FIG. 1 is an optical path diagram of an embodiment of the present invention, FIG. 2 is a connection diagram for explaining the operation of FIG. 1, and FIGS. 3 and 4 are partial optical path diagrams of other embodiments. 5 is a side sectional view of a conventional semiconductor laser driving device. (6) …… Semiconductor laser array, (12a) (12b) …… Front light, (20) …… Beam splitter (optical means),
(22) …… 2-split photodetector, [(23) (24) …… current-voltage converter, (25) (27) …… differential amplifier, (26) (28)

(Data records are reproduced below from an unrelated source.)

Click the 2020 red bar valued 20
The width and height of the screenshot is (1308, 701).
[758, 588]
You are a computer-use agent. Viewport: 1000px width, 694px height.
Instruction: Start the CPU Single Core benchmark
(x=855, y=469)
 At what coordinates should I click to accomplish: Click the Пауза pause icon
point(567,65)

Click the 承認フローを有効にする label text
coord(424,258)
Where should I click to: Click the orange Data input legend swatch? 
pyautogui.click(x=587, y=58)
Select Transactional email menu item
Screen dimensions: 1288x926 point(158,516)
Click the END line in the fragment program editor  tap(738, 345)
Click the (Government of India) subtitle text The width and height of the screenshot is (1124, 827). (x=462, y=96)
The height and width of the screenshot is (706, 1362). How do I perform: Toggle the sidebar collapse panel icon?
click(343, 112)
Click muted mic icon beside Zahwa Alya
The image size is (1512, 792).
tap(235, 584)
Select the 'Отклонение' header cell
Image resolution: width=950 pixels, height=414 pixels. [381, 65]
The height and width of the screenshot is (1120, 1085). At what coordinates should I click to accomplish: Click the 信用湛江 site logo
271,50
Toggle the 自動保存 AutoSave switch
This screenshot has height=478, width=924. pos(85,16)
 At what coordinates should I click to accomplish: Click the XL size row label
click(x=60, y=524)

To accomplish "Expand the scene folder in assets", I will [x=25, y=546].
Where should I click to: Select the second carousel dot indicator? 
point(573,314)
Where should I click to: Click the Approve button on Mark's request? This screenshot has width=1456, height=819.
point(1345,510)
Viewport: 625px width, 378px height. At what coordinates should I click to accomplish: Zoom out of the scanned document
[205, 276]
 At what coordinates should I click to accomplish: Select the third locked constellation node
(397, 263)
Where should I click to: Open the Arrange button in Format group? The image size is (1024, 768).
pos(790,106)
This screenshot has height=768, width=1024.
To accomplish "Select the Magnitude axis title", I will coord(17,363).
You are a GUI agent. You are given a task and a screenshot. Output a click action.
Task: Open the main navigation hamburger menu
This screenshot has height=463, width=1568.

(29) …… Amplifier,] ………… Computing circuit means. In each figure, the same reference numerals indicate the same or corresponding parts.

Claims (3)

[Claims] 1. A semiconductor laser comprising a plurality of semiconductor laser light sources, an optical means for dividing a plurality of forward light beams emitted from the plurality of semiconductor laser light sources into two at an arbitrary ratio, and the two. A two-division photodetector that collectively receives light on one side of the plurality of emitted light, and the division lines have different proportions of the plurality of spots received on the two-division photodetector. A two-divided photodetector arranged so as to receive light, and arithmetic circuit means for detecting the respective optical outputs of the plurality of semiconductor laser light sources based on the optical output signals detected by the two-divided photodetector. And a plurality of semiconductor laser light sources are individually driven based on the respective optical outputs detected by the arithmetic circuit means. 2. The semiconductor laser driving device according to claim 1, wherein the optical means is a beam splitter. 3. The triangular prism arranged in the optical path of the plurality of emitted lights of the semiconductor laser so that the optical means converts the cross-sectional shape of the light flux of the plurality of emitted lights of the plurality of semiconductor lasers. Claim 1 characterized by
A semiconductor laser drive device as described in the paragraph.